# [DATA SUPPLIED]
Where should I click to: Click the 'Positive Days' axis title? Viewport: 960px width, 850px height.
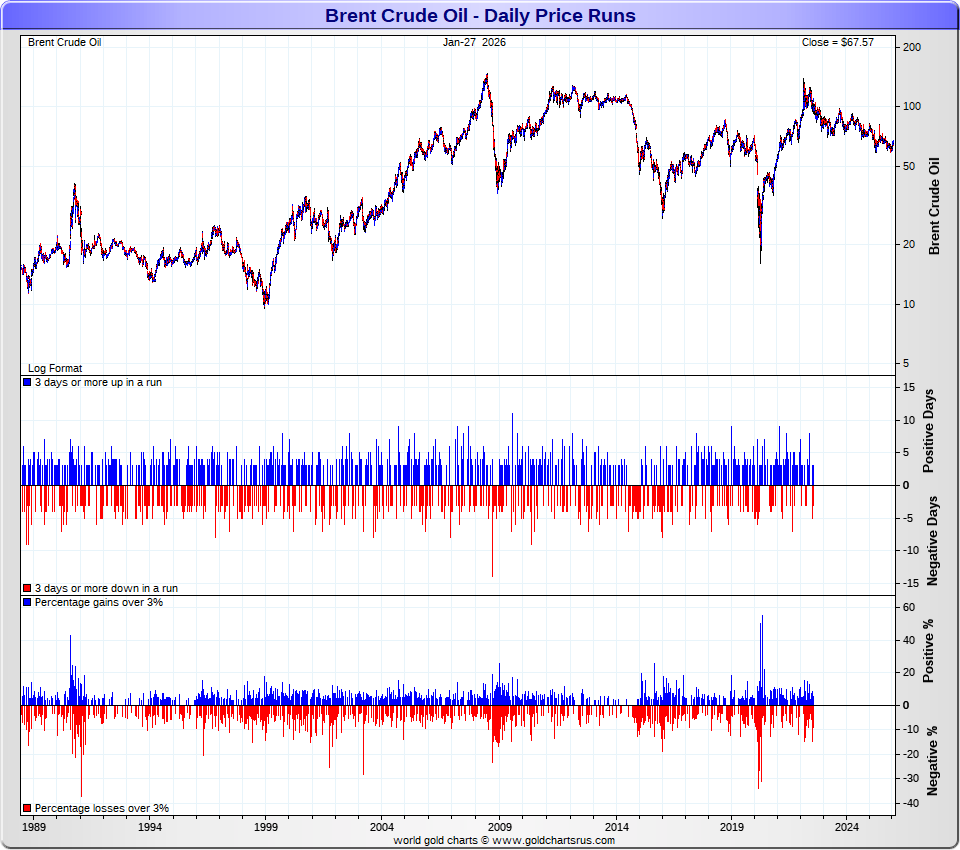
...
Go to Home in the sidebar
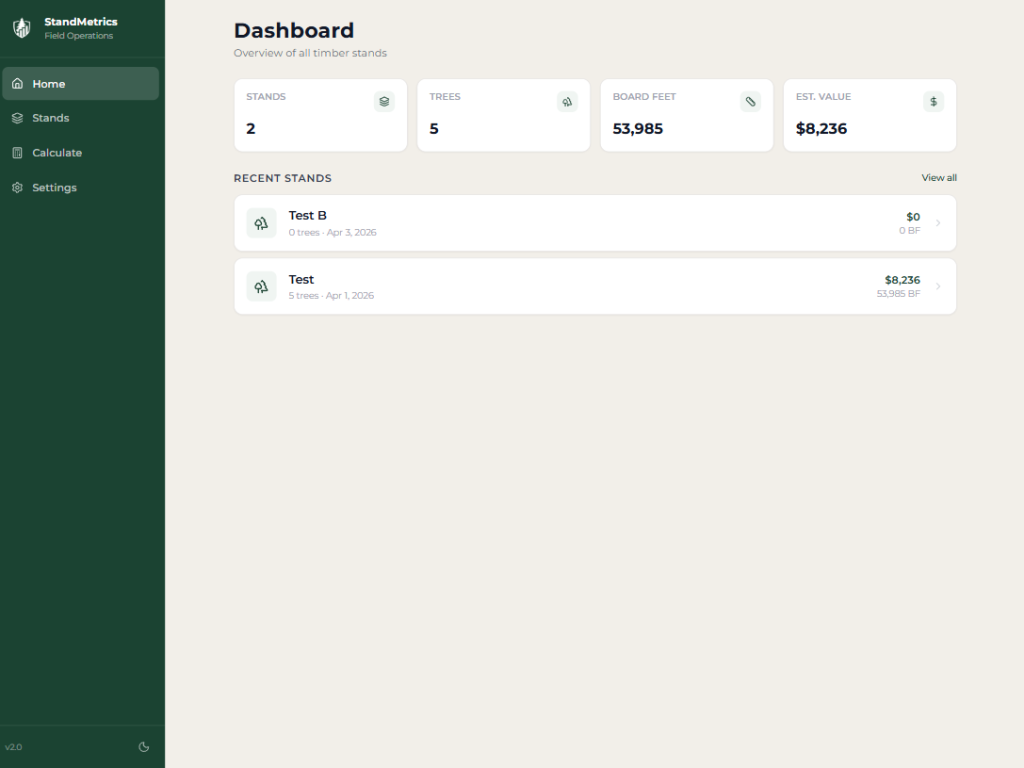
--
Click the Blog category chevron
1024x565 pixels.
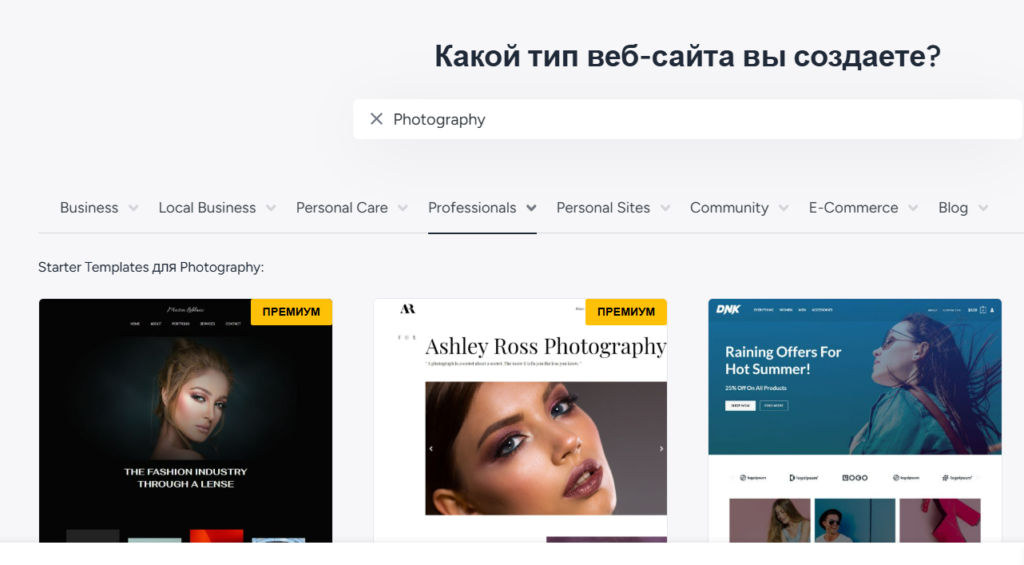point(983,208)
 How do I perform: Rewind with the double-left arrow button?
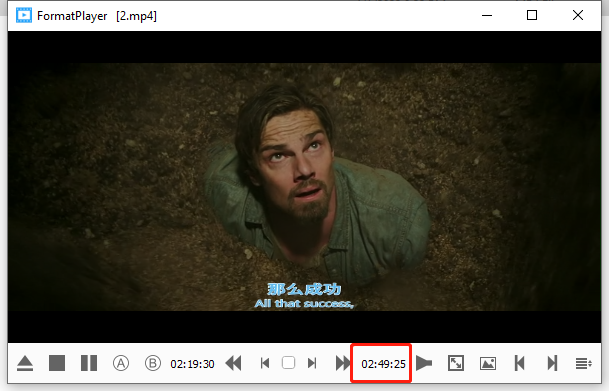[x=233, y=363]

# [PROBLEM DETAILS]
Copy everything from the line that contains "How do I perform: Rewind" down to the line that contains "[x=233, y=363]", including both of those lines, and leave out the pictures.

# [RESPONSE]
 How do I perform: Rewind with the double-left arrow button?
[x=233, y=363]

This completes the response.